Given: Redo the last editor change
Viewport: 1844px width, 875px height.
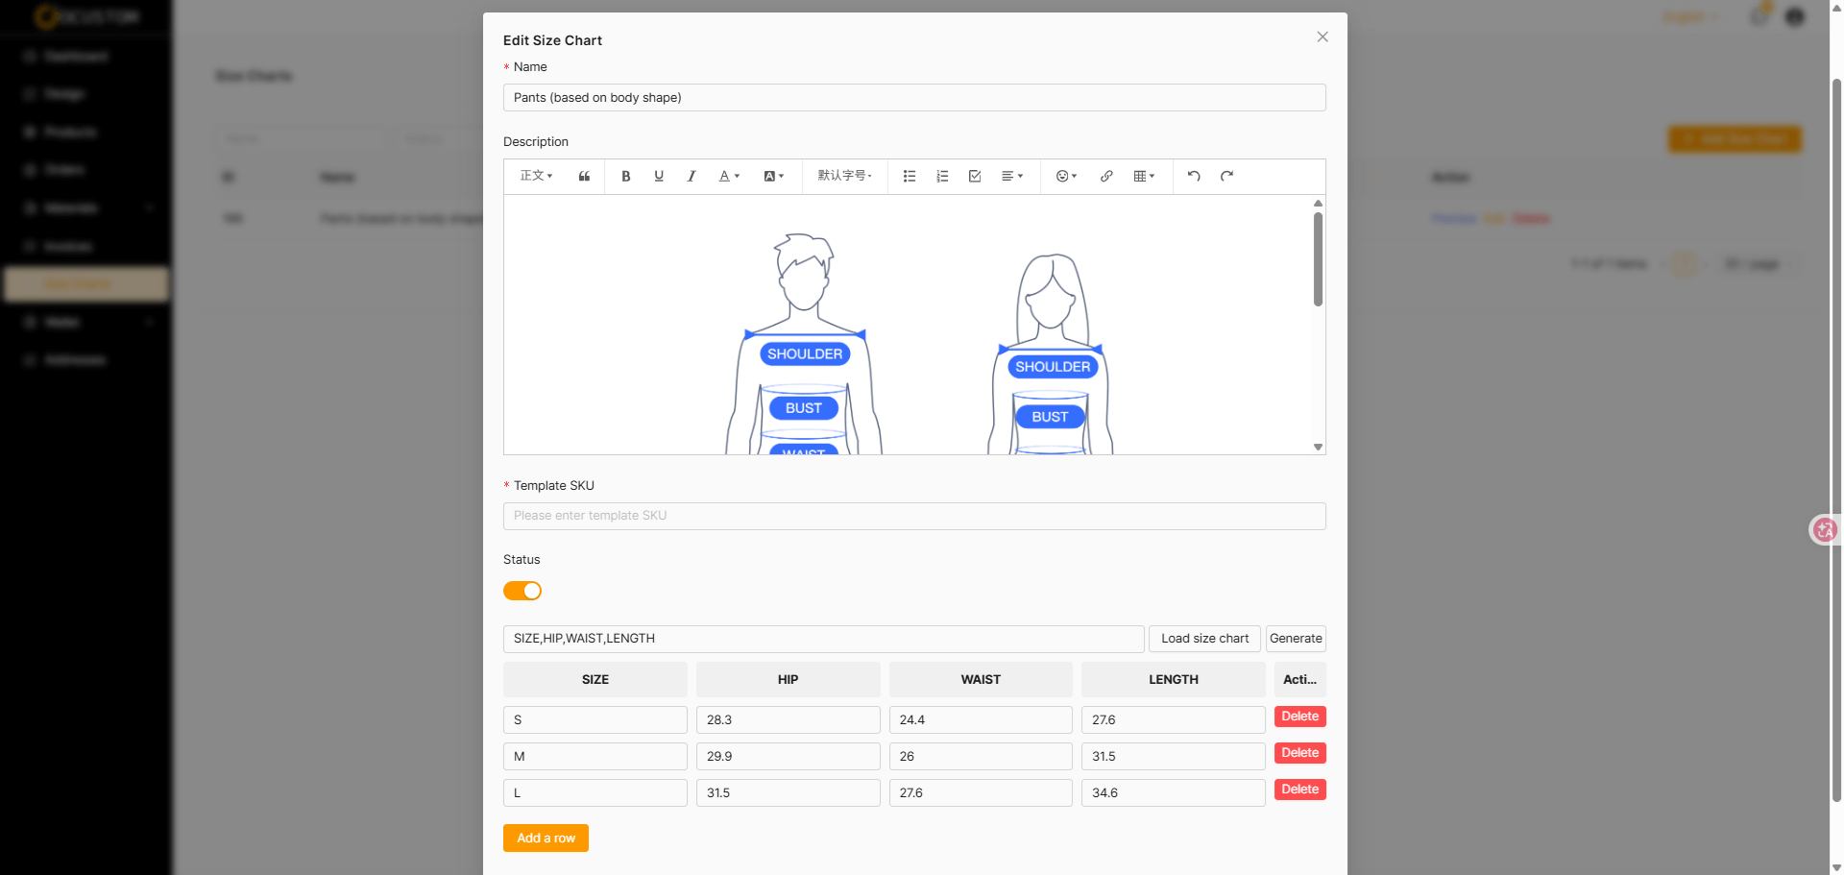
---------------
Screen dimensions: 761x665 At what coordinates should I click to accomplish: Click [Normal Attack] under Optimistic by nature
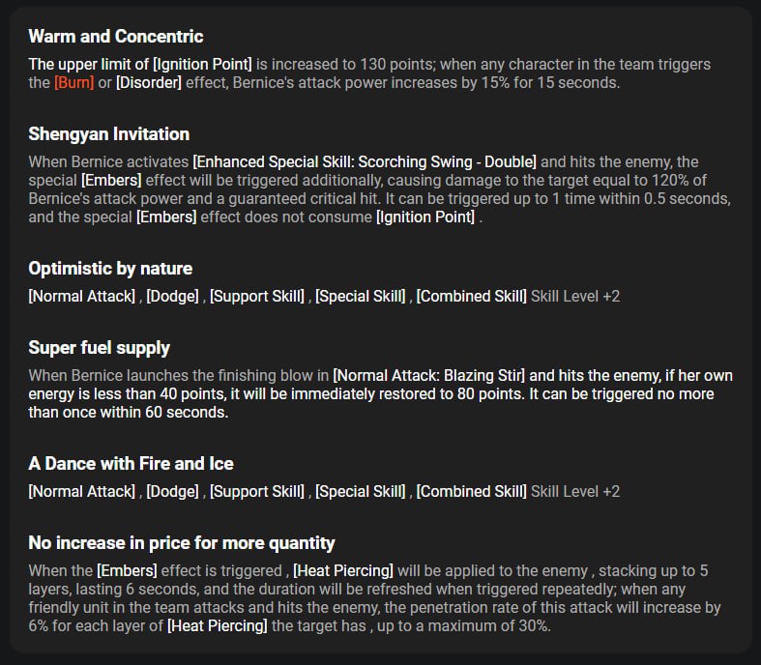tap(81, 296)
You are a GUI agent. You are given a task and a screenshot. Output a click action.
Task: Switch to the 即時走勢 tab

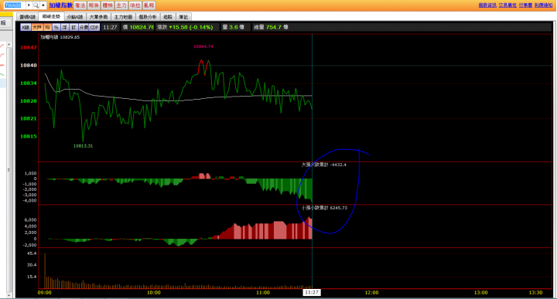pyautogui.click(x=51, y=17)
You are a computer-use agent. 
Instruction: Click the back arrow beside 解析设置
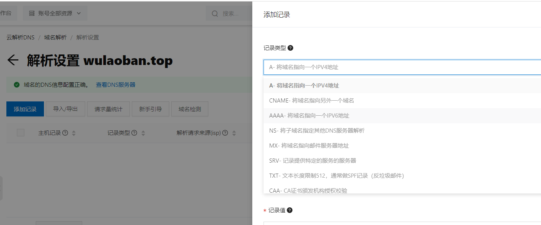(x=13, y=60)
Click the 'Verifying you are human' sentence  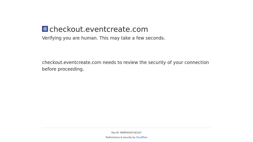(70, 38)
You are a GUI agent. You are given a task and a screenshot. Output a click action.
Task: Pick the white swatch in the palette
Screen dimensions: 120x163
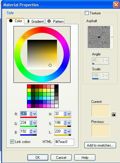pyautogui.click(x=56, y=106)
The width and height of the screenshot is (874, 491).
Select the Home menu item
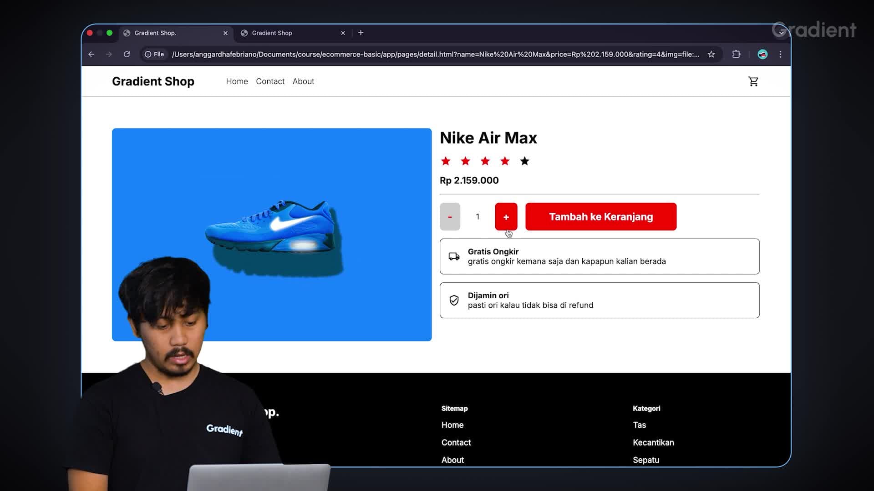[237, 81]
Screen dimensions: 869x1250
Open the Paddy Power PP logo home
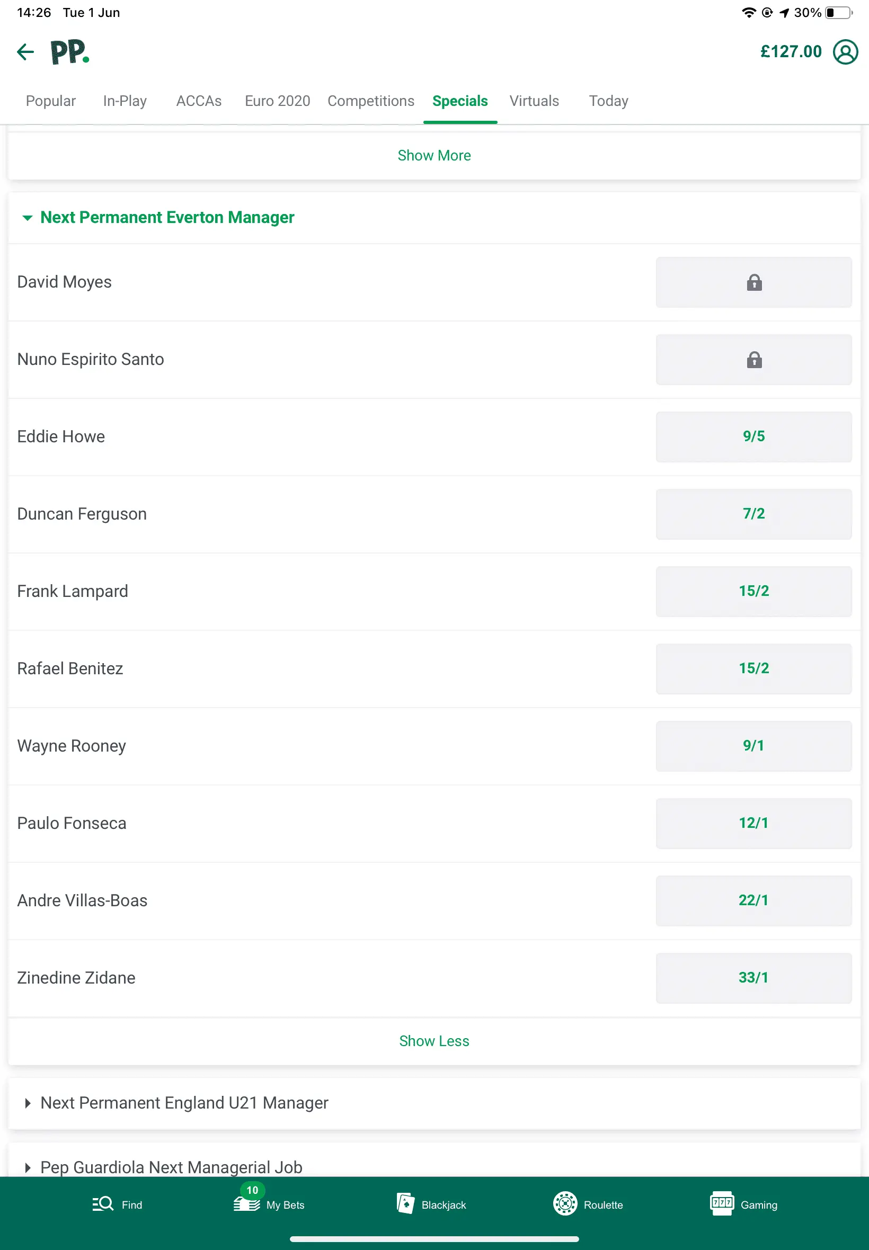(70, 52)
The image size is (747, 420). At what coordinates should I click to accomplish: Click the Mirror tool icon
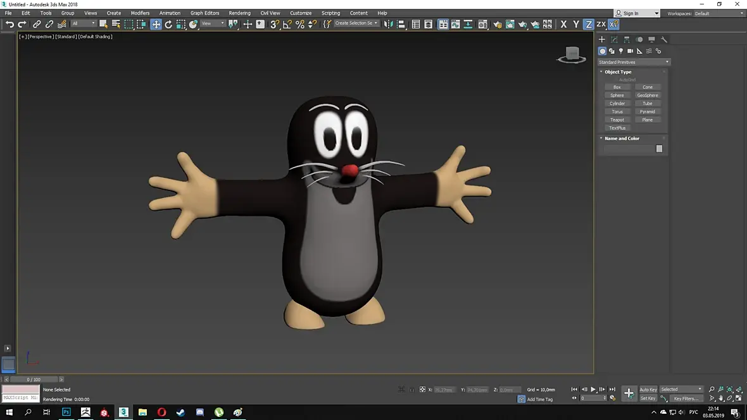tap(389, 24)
---------------
### Your task:
What do the lines above say from the one containing "Given: Redo the last editor change" down to the one containing "Viewport: 1844px width, 875px height."? Return them exactly, both end lines included, and only them.

### Task response:
Given: Redo the last editor change
Viewport: 1844px width, 875px height.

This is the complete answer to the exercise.